For physician associates, there is again no requirement to spend time training in general practice. However, they are required to do 1,600 hours of clinical training, including 350 hours in general hospital medicine. But practices and PCNs are heavily incentivised on a local basis to take on training for physician associates. For example, in the Greater Manchester Training Hub, organisations are offered £130.96 per week to take on a nurse, compared with £555 a week for a PA, the Cogora report found.

The GPN School

As previously reported, the Staffordshire GPN Foundation School was launched in September 2023, modelled after the GP training scheme, in an attempt to help standardise training and move away from a ‘pick and mix’ of education that nurses new to general practice may face.

While the school is for nurses who are qualified and registered, it hopes to help remove the ‘ad hoc nature’ of recruitment and education of nurses in primary care.

Those behind the programme are currently striving to create a deanery for the practice nursing profession – based on its school. And they hope that one day, the need for standardised practice nurse training will be written into the GP contract.

Capacity and trainers

Cogora’s report explores several issues around capacity – especially in terms of having the space to house staff and trainees.

As a result, practices and PCNs are having to prioritise. There is only so much physical space for each staffing group. Trainees may not always require their own space, but they certainly will if they need to contribute to the practice workload.

NHS England’s educator workforce strategy, from 2023, found there were problems with service pressures eroding the time available for training, and an ageing educator workforce.

As part of the report, Cogora surveyed its brands – including Nursing in Practice, Management in Practice and Pulse and results provided a bit more cheer on this.

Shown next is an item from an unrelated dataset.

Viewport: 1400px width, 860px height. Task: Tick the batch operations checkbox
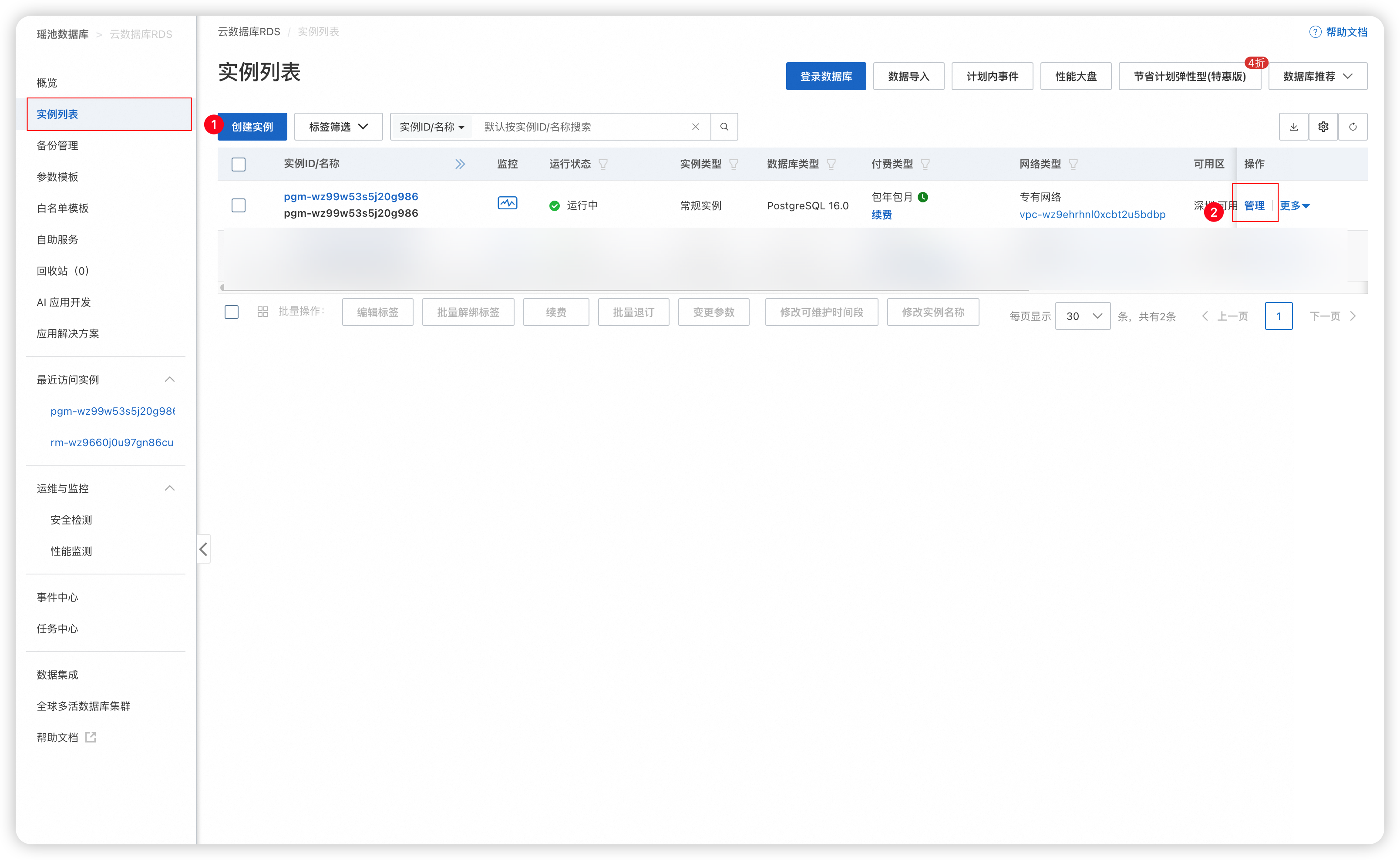point(232,312)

For those who do train, it can be ‘one of the most rewarding parts of my work’, as one nurse put it. For the 198 nurse trainers who answered the Nursing in Practice survey, the average time they wanted to remain as a trainer was 5.7 years. For the GP trainers who answered Pulse’s survey, the figure was 5.7 years.

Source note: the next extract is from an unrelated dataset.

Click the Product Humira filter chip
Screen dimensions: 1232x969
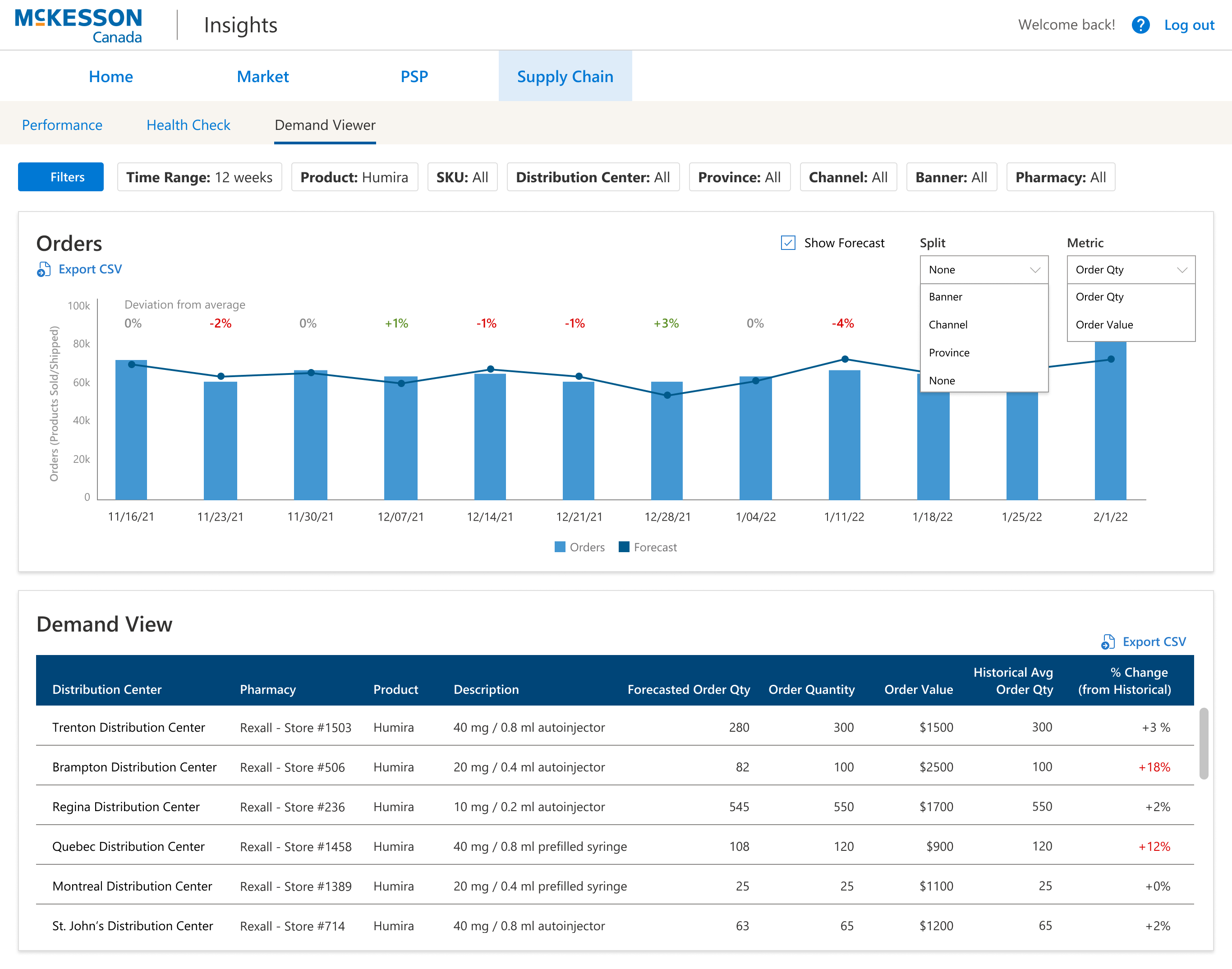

More trainers are needed, however. As Professor Kamila Hawthorne, Royal College of General Practitioners chair, put it at the Health and Social Care Committee hearing in December: ‘More and more people need to be trained in generalism, and the best place to do that is in general practice. And that’s not just medical students and GP trainees. It’s nursing students, it’s physician associates, its clinical pharmacists.

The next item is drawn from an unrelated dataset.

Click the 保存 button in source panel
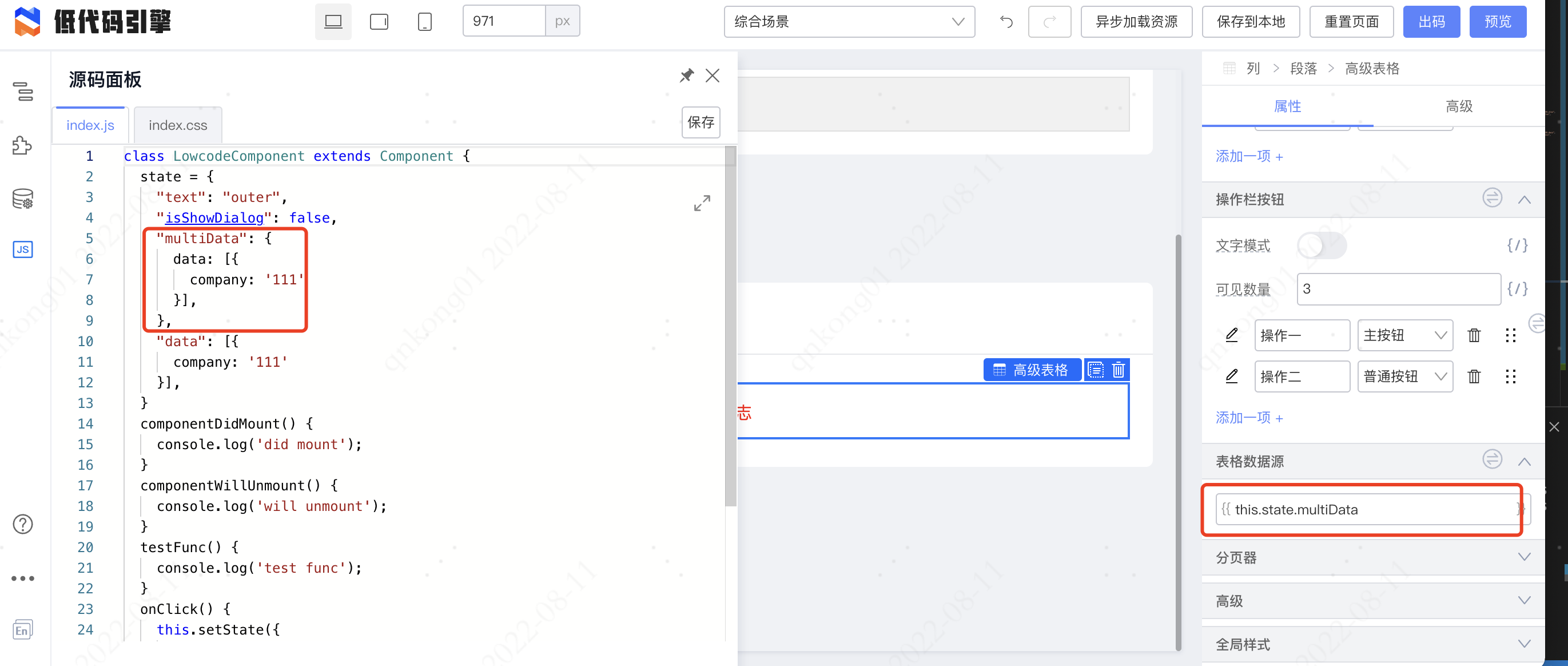This screenshot has height=666, width=1568. tap(701, 122)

‘The whole raft of the team needs to come out into general practice, and we don’t have the room to train them properly, nor do we have the trainers.’

Then there is the problem of the number of trainers and their time. Nursing trainees need to be supervised by their senior equivalents. But these trainers will be able to oversee allied healthcare professionals accordingly.

The data around the number of professionals providing training within general practice is patchy. The Nursing and Midwifery Council says there are 1,346 nurses on its register with a general practice nursing SPQ qualification, who can provide training, but they do not know how many are actually providing training. And according to the General Medical Council (GMC), there are 7,940 GP trainers in England.

What’s next?

While there is a lack of capacity, practices need to prioritise. There are many non-financial benefits in taking on trainees of all types.

But, with a funding squeeze, practices and PCNs are having to prioritise the financial aspects – whether that be taking on certain staffing groups because of the funding they attract, or eschewing certain groups because of cost-benefit analyses.

This doesn’t necessarily translate to the long-term benefits to the workforce; for example, there are greater financial incentives to train PAs and nursing associates than there are practice nurses, for example.

This is an example of the GP contract being ‘fundamentally broken’, as Cogora’s report puts it, with incentives unaligned with long-term needs. The British Medical Association (BMA) and NHS England are currently discussing an overhaul of the contract, which should be implemented in 2028, and training must factor into this.